● **What needs to be done**: Having located "Click the ZOZOTOWN iOS green checkmark" in the records below, repeat exactly the line it is on and all subsequent lines, ending with the last.

:::

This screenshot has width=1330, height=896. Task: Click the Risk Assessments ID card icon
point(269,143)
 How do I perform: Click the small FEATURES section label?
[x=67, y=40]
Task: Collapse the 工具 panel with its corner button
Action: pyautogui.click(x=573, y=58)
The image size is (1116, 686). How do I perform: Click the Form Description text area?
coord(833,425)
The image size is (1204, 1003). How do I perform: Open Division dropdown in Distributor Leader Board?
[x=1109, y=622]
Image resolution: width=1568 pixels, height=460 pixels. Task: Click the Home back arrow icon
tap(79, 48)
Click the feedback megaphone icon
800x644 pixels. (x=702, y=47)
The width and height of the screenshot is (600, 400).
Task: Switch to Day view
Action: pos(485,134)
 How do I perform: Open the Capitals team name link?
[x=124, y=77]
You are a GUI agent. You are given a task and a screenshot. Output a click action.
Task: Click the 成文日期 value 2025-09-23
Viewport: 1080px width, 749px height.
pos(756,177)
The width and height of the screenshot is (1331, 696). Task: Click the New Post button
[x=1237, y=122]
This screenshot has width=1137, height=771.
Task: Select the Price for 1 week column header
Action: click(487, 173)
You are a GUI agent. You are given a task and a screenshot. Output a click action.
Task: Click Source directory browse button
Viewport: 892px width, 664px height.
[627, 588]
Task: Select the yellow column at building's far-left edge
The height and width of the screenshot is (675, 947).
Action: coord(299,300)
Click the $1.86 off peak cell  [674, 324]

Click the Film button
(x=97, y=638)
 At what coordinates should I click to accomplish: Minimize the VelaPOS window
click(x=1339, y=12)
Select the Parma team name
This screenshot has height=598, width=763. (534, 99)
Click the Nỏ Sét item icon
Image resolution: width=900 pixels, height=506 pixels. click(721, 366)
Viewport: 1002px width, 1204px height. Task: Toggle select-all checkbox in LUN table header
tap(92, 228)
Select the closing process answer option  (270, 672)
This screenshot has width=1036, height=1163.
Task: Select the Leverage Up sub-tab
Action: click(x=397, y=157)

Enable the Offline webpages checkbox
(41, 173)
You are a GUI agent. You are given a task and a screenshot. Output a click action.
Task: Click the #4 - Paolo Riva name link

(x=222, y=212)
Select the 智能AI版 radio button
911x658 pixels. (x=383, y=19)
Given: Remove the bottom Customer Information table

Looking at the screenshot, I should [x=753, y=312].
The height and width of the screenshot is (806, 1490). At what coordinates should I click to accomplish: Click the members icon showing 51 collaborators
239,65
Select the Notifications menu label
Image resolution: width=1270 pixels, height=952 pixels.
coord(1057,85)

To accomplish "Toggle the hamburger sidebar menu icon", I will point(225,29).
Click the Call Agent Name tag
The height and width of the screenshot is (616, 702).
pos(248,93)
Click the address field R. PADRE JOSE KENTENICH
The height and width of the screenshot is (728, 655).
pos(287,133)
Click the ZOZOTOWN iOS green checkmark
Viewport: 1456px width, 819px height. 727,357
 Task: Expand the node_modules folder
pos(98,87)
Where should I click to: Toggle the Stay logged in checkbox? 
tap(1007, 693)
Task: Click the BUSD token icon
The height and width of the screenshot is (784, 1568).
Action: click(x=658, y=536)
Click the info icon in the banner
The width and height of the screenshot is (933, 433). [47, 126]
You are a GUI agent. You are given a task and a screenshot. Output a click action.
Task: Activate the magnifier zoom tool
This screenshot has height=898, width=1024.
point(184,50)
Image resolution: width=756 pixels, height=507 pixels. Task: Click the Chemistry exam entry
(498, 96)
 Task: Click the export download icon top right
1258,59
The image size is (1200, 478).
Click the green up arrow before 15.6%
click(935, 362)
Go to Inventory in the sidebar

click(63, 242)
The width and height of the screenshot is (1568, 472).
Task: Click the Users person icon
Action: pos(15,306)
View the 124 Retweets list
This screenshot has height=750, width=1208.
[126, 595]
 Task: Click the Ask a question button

:::

● **Reply**:
Click the ZOZOTOWN iOS green checkmark
Viewport: 1456px width, 819px height. 727,357
 Task: Expand the node_modules folder
pos(98,87)
Where should I click to: Toggle the Stay logged in checkbox? 
tap(1007, 693)
Task: Click the BUSD token icon
The height and width of the screenshot is (784, 1568).
Action: click(x=658, y=536)
Click the info icon in the banner
The width and height of the screenshot is (933, 433). [47, 126]
You are a GUI agent. You are given a task and a screenshot. Output a click action.
Task: Activate the magnifier zoom tool
This screenshot has height=898, width=1024.
point(184,50)
Image resolution: width=756 pixels, height=507 pixels. Task: Click the Chemistry exam entry
(498, 96)
 Task: Click the export download icon top right
1258,59
The image size is (1200, 478).
Click the green up arrow before 15.6%
click(935, 362)
Go to Inventory in the sidebar

click(63, 242)
The width and height of the screenshot is (1568, 472).
Task: Click the Users person icon
Action: pos(15,306)
View the 124 Retweets list
This screenshot has height=750, width=1208.
[126, 595]
 Task: Click the Ask a question button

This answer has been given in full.